# Video from Copiah Creek last weekend!



## mississippimud3 (Mar 25, 2009)

Here is a video I made of the southern mud junkies at Copiah creek last weekend. The black brute is a Flynt's 840 and other brute is just stock 750. Both brutes have muzzys.


----------



## swampthing (May 2, 2010)

*Vid from Copiah Creek last weekend*

that looks like ya had a ton o fun :rockn:


----------



## mississippimud3 (Mar 25, 2009)

O yes a ton! It was some good riding that weekend.


----------



## lilbigtonka (Dec 30, 2008)

yeah that looked like so good ol m i crooked letter crooked letter mud right thurr


----------



## eagleeye76 (May 7, 2010)

Thats some nasty stuff, looks like fun.


----------



## RDs Neighbor (Jun 24, 2009)

Dude, killer video.
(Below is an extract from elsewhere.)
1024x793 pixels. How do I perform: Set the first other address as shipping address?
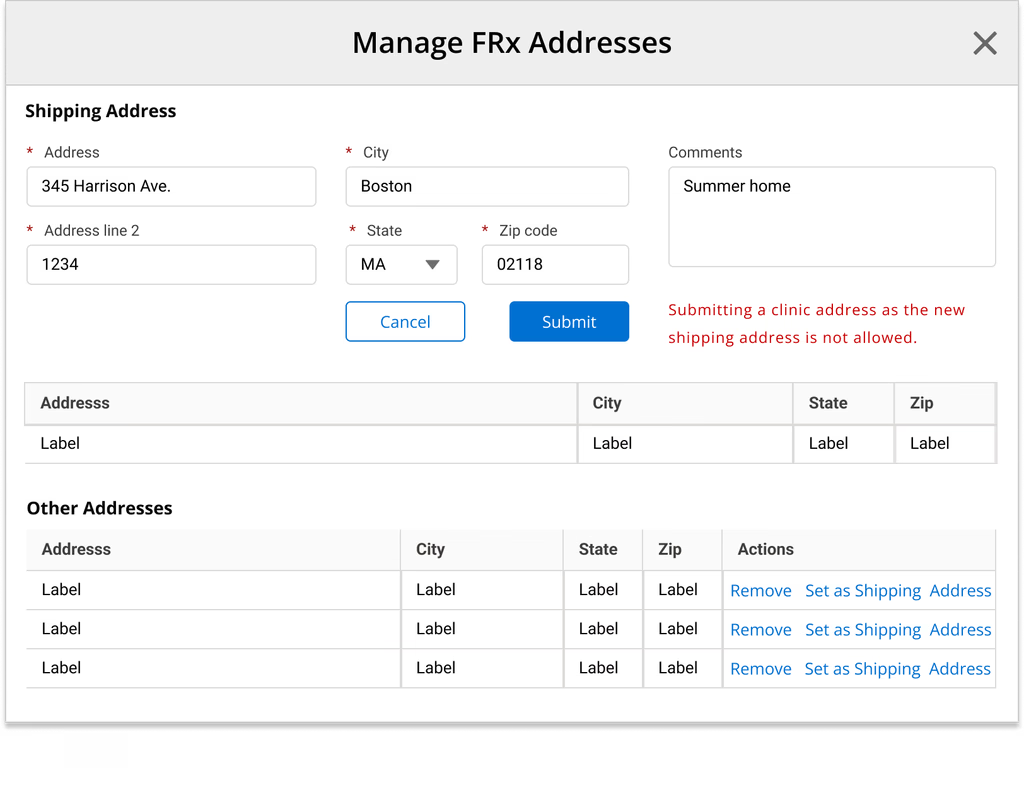coord(901,590)
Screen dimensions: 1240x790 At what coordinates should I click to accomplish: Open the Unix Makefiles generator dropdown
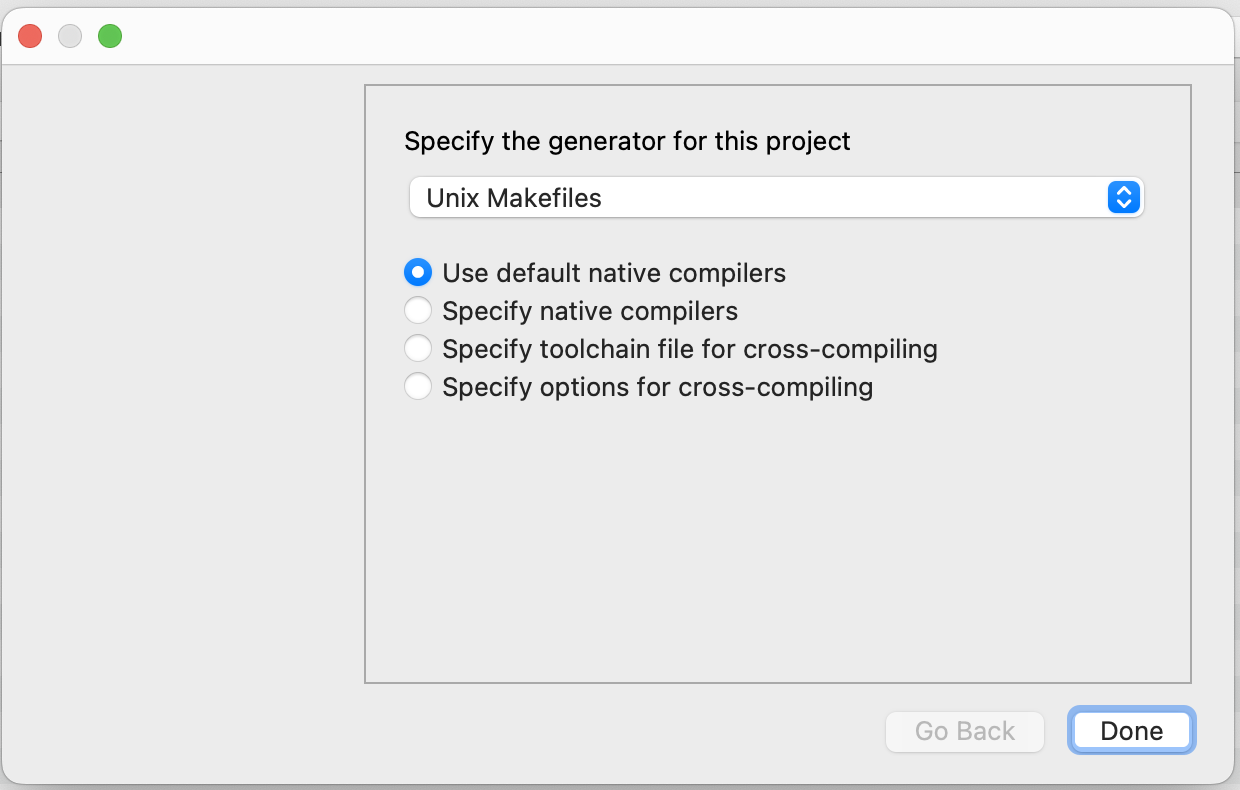pos(775,198)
Nice job with the tandom ride through the hole with your girl. That was cool.

thanks for sharing.

take care..


----------



## Polaris425 (Dec 16, 2004)

nice!


----------



## bruterider27 (Apr 29, 2010)

Hey man how often yall ride down there


----------



## mississippimud3 (Mar 25, 2009)

We go out there almost every weekend. We switch back and forth between that and rocks bottom.


----------



## bruterider27 (Apr 29, 2010)

Hey man how often yall ride there?


----------



## bruterider27 (Apr 29, 2010)

I haven't made it to eather yet this year how's the riding down at them this year


----------



## mississippimud3 (Mar 25, 2009)

Copiah has been real good. Been real wet for some reason so not much dust. I actually am going to Rocks probably this weekend but last time I went it was real good.


----------



## 650Brute (Dec 18, 2008)

:rockn: Great Video...


----------